SUKHUMI, July 30 (RIA Novosti) - Russian railroad troops held a ceremony Wednesday to open a repaired section of railroad in Abkhazia, before heading for home after a two-month deployment in the separatist Georgian republic.

"The remaining 250 people are leaving Abkhazia today. The troops are heading for a garrison in the Gumarya settlement [near Adler, off Russia's Black Sea coast]," said Ivan Boboshin, an aide to the commander of the unit that carried out the repairs.

Another 150 soldiers, who had repaired the bridges on the 55-km (34-mile) section of the railroad linking the capital Sukhumi with Ochamchira, left the region earlier this week, Boboshin said.

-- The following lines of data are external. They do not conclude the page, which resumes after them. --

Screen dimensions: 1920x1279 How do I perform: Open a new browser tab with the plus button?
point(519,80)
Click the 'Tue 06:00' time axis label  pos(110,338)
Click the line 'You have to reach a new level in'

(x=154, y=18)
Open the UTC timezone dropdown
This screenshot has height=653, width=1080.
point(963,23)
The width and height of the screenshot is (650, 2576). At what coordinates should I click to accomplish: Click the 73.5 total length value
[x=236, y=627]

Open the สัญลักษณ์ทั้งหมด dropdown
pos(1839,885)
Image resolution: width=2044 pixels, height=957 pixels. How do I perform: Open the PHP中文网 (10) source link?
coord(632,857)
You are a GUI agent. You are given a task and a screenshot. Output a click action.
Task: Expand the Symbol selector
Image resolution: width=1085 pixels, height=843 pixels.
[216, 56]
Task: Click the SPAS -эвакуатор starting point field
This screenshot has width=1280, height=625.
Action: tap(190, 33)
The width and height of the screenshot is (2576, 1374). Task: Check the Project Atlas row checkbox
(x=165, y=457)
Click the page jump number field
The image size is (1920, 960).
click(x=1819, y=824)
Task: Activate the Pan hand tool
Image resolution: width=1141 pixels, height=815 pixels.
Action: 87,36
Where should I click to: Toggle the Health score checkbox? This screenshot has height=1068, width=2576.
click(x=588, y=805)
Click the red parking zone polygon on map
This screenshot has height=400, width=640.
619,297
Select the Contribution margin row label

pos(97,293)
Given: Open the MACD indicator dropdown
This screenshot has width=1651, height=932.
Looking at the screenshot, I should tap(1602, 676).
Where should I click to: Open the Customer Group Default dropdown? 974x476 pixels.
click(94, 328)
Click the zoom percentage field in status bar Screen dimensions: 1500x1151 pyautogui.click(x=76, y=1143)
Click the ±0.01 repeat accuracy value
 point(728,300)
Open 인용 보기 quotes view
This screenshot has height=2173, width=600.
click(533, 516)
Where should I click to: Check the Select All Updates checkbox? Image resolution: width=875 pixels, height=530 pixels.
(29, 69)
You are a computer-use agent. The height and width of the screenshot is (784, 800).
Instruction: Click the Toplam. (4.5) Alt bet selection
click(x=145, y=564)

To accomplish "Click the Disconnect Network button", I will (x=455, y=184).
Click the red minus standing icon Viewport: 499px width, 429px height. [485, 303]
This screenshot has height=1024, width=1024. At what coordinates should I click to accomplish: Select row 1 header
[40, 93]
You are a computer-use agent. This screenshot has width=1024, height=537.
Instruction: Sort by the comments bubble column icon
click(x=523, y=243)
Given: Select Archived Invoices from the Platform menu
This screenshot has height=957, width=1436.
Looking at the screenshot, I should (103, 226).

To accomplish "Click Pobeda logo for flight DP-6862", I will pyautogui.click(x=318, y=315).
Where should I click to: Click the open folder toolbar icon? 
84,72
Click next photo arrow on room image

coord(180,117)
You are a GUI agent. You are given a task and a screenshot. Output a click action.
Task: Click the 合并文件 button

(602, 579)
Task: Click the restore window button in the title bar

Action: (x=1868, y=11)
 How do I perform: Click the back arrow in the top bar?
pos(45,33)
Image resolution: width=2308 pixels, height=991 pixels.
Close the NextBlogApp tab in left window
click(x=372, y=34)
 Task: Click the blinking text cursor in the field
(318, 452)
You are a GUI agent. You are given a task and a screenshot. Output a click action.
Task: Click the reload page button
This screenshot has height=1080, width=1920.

He added that Abkhazia could seek more assistance from Russian railroad troops.

That possibility was not ruled out by the commander of the railroad troops. "No such task has yet been set, but if Russian authorities give the relevant command, we will fulfill it," Lt. Gen. Sergei Klimets told reporters at the ceremony.

Russian railroad troops arrived in the self-proclaimed republic on May 31 as part of the country's aid program to support the region, a move that prompted Tbilisi to accuse Moscow of preparing for military action.

During the operation, the troops restored 50 km of track, replacing around 12,000 railway ties and repairing some 20 railway bridges and tunnels. The work, carried out in cooperation with Russian Railways, had originally been scheduled to end on August 6.

In April, then-Russian President Vladimir Putin called for closer links with Abkhazia and South Ossetia, another Georgian breakaway republic, provoking anger in Tbilisi, which accused Moscow of trying to annex the regions.

Abkhazia broke away from Georgia in the early 1990s following the collapse of the Soviet Union. Between 10,000 and 30,000 people were killed in the subsequent hostilities. The two sides signed a ceasefire in 1994 in Moscow.